21st Century Business Herald reports that this trend has become especially pronounced in the key economic regions of the Yangtze River Delta, the Pearl River Delta and Beijing.
“Regulators have requested that banks reduce interest rates or make concessions for enterprises affected by the disease,” said one commercial banker based in the eastern part of the country.
On 10 February the Shanghai Banking and Insurance Regulatory Office (上海银保监局) issued a notice stating that local banks would not be required to categorise loans that are 90 days or 60 days overdue as non-performing, if such loans were made to enterprises that have temporarily lost revenue sources as a result of the impacts of the coronavirus.

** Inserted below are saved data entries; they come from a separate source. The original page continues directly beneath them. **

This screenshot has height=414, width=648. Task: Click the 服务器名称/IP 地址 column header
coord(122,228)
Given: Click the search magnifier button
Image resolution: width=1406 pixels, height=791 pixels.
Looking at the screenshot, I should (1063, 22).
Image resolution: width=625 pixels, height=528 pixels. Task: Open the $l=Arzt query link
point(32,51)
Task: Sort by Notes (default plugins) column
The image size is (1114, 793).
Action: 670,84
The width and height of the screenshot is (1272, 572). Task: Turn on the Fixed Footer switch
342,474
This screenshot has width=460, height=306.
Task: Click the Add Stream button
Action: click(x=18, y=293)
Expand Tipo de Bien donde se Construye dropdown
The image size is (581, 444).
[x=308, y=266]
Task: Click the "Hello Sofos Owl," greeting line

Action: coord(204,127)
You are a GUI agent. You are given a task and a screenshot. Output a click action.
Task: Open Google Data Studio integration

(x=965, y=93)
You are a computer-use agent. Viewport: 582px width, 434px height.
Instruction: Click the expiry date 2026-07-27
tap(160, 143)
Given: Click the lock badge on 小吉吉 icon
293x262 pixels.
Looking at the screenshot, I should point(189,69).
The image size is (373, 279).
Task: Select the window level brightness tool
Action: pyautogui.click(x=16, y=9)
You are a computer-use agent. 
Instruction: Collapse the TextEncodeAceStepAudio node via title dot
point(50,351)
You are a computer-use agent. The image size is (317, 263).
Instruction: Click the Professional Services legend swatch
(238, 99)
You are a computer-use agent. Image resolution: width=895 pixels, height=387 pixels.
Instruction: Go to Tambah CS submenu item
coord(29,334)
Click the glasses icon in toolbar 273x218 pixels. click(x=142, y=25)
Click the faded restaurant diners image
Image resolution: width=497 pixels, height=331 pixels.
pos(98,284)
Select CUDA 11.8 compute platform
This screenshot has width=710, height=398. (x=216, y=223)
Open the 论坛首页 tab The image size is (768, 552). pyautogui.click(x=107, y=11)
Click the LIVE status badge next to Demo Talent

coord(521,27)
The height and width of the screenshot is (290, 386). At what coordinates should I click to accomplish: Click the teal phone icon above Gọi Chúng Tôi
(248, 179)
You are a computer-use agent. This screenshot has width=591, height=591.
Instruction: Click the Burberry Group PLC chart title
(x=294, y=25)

The Shanghai banking regulator also called for local banks to temporarily reduce or cancel the interest payments on such loans, and refrain from penalising affected enterprises in order to avoid adversely affecting their credit records.
On the same date the Jiangsu province banking regulator issued a notice calling for local banks to refrain from including late payments on loans made to certain enterprises in late payment statistics during efforts to contain the spread of the coronavirus.
The Jiangsu regulator said that depending upon circumstances it would further loosen “tolerance levels” for the non-performing loans of micro-and-small enterprises during the coronavirus containment period.
Just several days previously on 7 February the Zhejiang province financial regulator called on banks to refrain from penalising affected enterprises that are unable to repay their loans during the coronavirus containment period, in order to keep their credit records intact.
Fitch Ratings has said that the the spread of the coronavirus could put heavy pressure on the asset quality of Chinese banks, particularly given its impact on the transportation, accommodation and entertainment sectors.
A report from Wanlian Securities expects the impact of the coronavirus on the asset quality of the Chinese banking system to be limited, however, given that lending to such sectors is limited, while these sectors themselves are not highly concentrated.